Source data
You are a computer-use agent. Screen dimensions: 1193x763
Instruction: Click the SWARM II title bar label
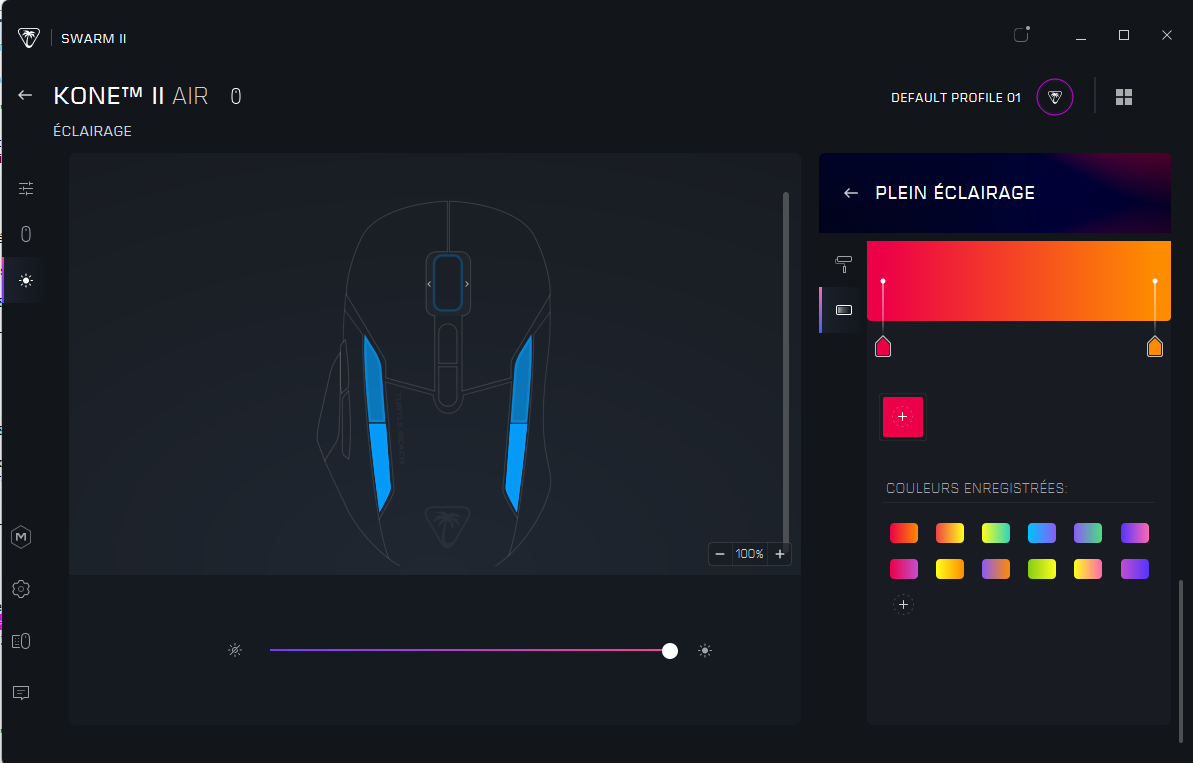click(93, 38)
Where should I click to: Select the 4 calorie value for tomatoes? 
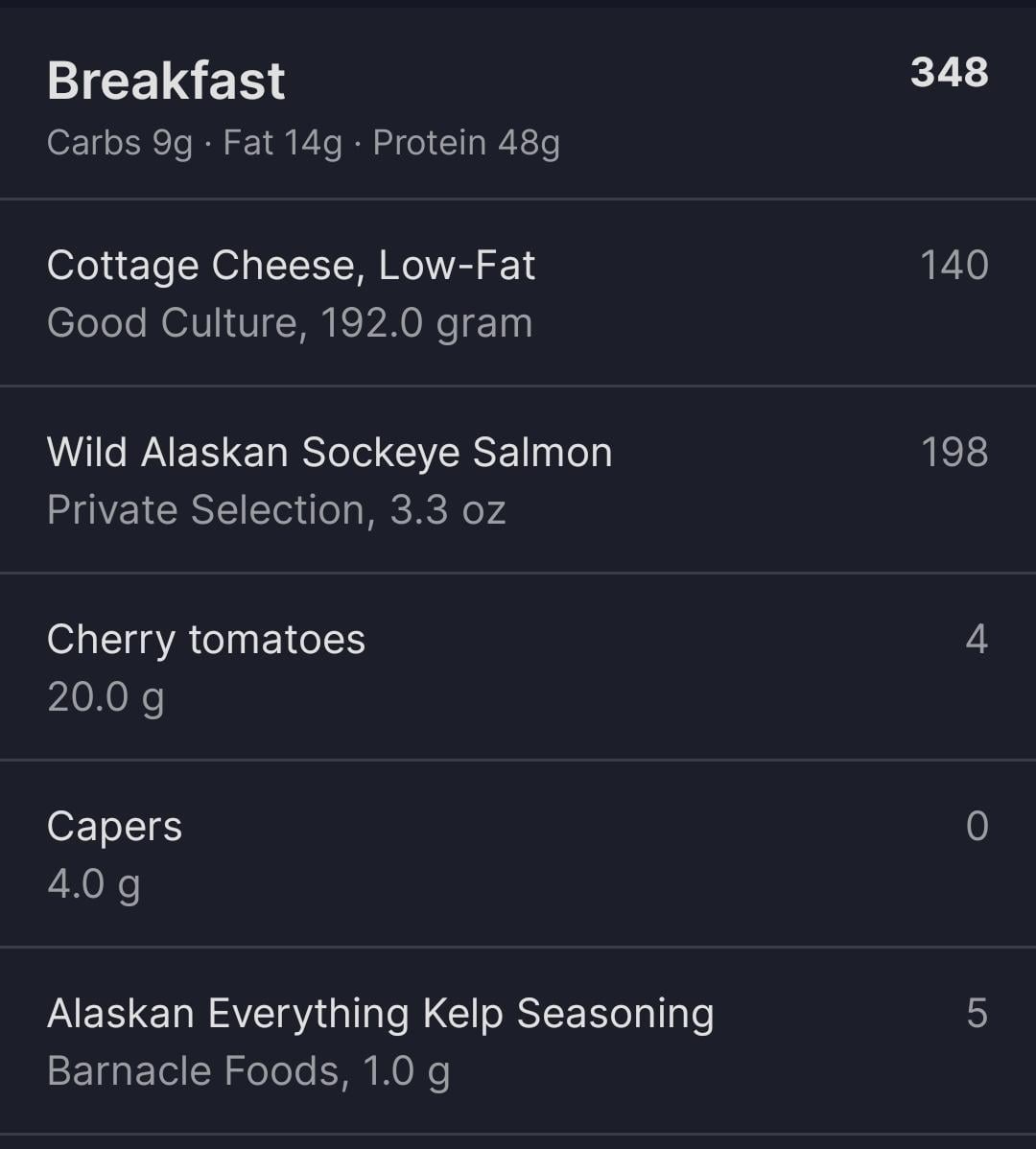click(x=977, y=639)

### Task objective:
Copy each of the entries above precisely, and drop whatever pictures they hold.

### Response area:
You are a computer-use agent. Screen dimensions: 1193x763
Instruction: Click the SWARM II title bar label
click(93, 38)
Where should I click to: Select the 4 calorie value for tomatoes? 
click(x=977, y=639)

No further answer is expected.